GOAL OF THE EXERCISE. Word for word, and with pictures excluded, copy out all the records that follow.

Source records:
--------
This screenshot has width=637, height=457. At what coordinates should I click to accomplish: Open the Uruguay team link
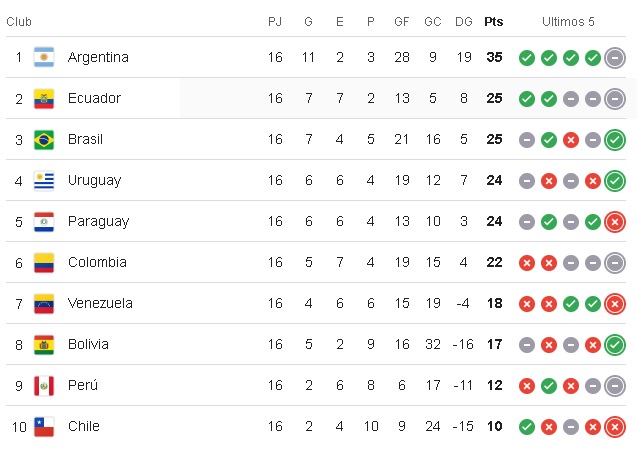coord(94,181)
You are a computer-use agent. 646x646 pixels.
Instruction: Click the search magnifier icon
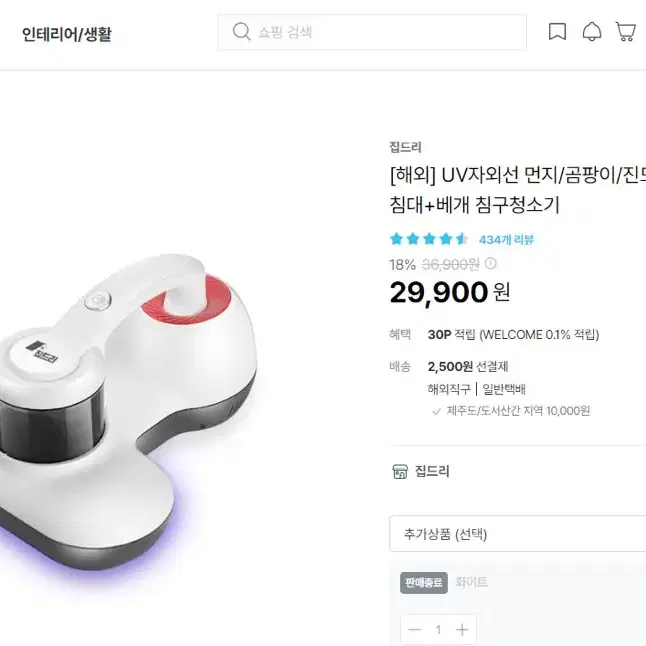(241, 32)
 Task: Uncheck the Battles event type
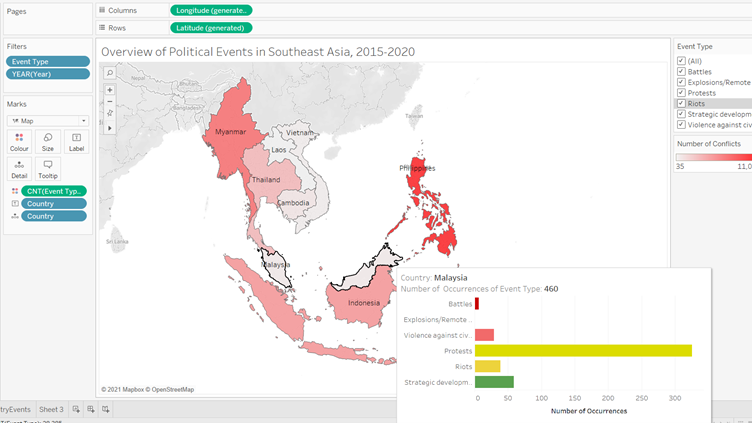click(x=681, y=72)
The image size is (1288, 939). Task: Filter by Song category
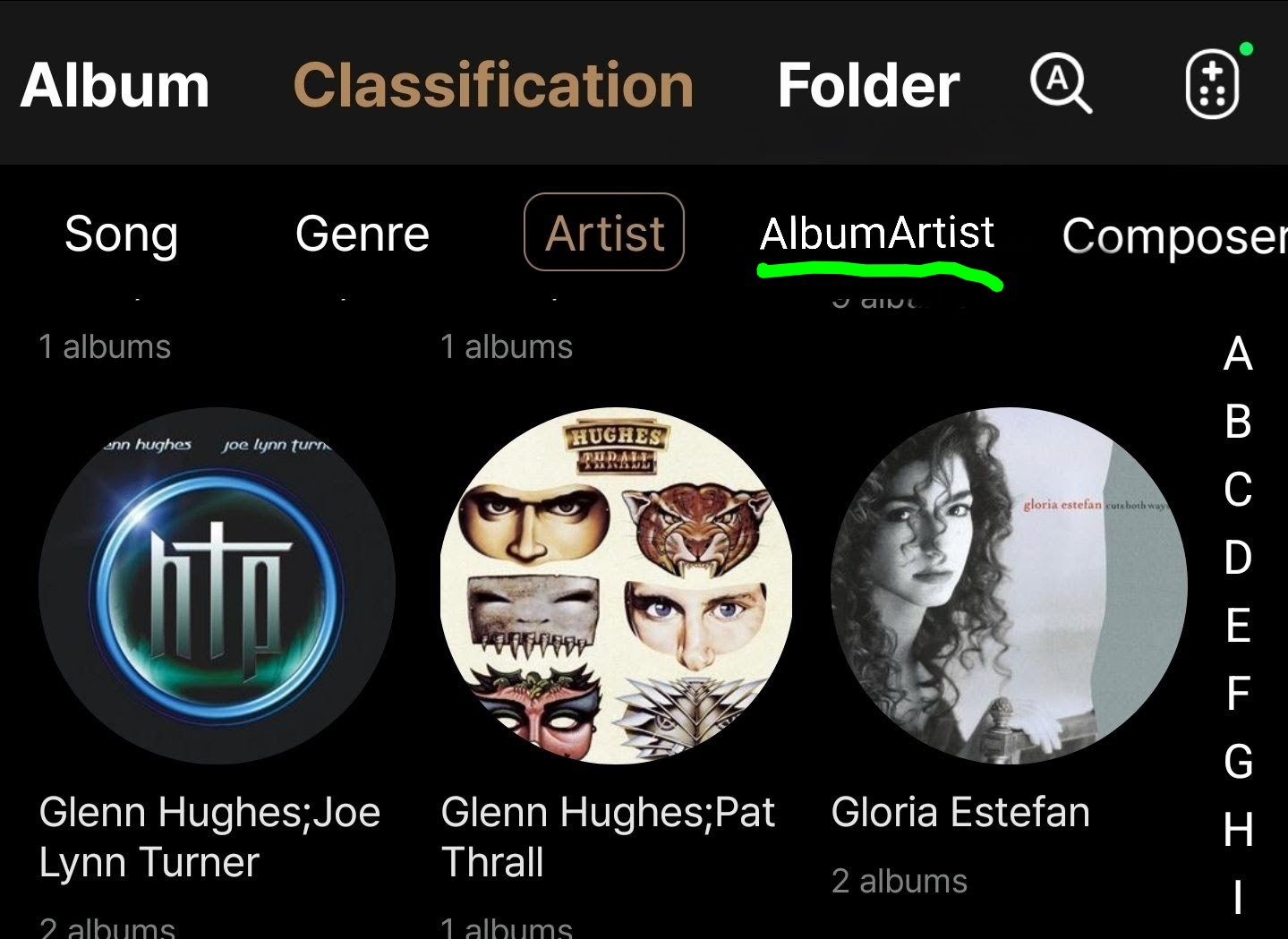(x=121, y=234)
--------
ANSWER TO THE EXERCISE.
This screenshot has width=637, height=457. At what coordinates should I click to accomplish: Open the Uruguay team link
coord(94,181)
You are a computer-use agent. 646x646 pixels.
Instruction: Click the search magnifier icon
(241, 32)
 Task: Uncheck the Battles event type
click(x=681, y=72)
The image size is (1288, 939). Task: Filter by Song category
(x=121, y=234)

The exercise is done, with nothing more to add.